Ulmus bergmanniana var. bergmanniana

Scientific classification
- Kingdom: Plantae
- Clade: Tracheophytes
- Clade: Angiosperms
- Clade: Eudicots
- Clade: Rosids
- Order: Rosales
- Family: Ulmaceae
- Genus: Ulmus
- Species: U. bergmanniana C.K.Schneid.
- Variety: U. b. var. bergmanniana
- Trinomial name: Ulmus bergmanniana var. bergmanniana

= Ulmus bergmanniana var. bergmanniana =

Variety of tree

U. bergmanniana var. bergmanniana is endemic to mountain slopes at elevations of 1500-2600 m in the Chinese provinces of Anhui, Gansu, Henan, Hubei, Hunan, Jiangxi, Shaanxi, Shanxi, Sichuan, Yunnan, and Zhejiang.

==Description==
The tree is distinguished by Fu (2002) as having "Leaf blade adaxially densely hirsute when young; (later) glabrescent with tufted hairs only remaining in axil of veins.
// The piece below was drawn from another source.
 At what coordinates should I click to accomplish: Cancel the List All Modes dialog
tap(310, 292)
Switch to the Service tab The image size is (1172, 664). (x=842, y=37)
Flowers and fruits February-April".

==Pests and diseases==
No information available.

==Cultivation==
This variety is extremely rare in cultivation in Europe and North America. There are no known cultivars of this taxon, nor is it known to be in commerce.

==Accessions==
===Europe===
- Grange Farm Arboretum, Sutton St James, Spalding, Lincolnshire, UK. Acc. no. not known.